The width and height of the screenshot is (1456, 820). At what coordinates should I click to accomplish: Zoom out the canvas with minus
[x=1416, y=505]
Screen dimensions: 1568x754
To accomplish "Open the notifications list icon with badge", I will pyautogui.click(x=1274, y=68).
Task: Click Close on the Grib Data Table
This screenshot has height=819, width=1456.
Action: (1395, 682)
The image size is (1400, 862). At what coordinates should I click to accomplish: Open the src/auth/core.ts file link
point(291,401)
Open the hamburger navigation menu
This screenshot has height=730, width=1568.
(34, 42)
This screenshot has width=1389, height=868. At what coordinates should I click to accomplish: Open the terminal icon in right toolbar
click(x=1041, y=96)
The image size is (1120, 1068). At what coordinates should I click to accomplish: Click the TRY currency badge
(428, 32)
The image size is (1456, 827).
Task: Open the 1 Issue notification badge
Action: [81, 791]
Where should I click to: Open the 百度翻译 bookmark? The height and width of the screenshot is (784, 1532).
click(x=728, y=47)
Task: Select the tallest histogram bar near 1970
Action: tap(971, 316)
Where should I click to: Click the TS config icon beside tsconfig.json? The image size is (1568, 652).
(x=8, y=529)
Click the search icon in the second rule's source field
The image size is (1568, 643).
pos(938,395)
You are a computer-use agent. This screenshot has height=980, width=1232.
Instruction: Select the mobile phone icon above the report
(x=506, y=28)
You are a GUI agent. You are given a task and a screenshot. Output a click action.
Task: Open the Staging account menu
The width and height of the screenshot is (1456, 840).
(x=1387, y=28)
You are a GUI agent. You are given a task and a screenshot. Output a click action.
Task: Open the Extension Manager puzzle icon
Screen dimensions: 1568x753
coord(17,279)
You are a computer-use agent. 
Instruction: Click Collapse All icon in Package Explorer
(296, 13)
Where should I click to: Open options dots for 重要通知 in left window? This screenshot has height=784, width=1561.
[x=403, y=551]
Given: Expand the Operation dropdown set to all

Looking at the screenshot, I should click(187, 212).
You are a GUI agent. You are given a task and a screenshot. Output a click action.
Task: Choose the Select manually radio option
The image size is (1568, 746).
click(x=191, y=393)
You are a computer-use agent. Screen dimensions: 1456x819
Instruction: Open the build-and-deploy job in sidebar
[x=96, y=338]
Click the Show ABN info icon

---+---

* [What the exercise asks]
Each line from the one with "Where should I click to: Open options" through the last line of the records must be written out word for word. Include nothing else.

* [Written response]
Where should I click to: Open options dots for 重要通知 in left window? This screenshot has height=784, width=1561.
[x=403, y=551]
Given: Expand the Operation dropdown set to all

Looking at the screenshot, I should click(187, 212).
You are a GUI agent. You are given a task and a screenshot. Output a click action.
Task: Choose the Select manually radio option
The image size is (1568, 746).
click(x=191, y=393)
You are a computer-use agent. Screen dimensions: 1456x819
Instruction: Open the build-and-deploy job in sidebar
[x=96, y=338]
Click the Show ABN info icon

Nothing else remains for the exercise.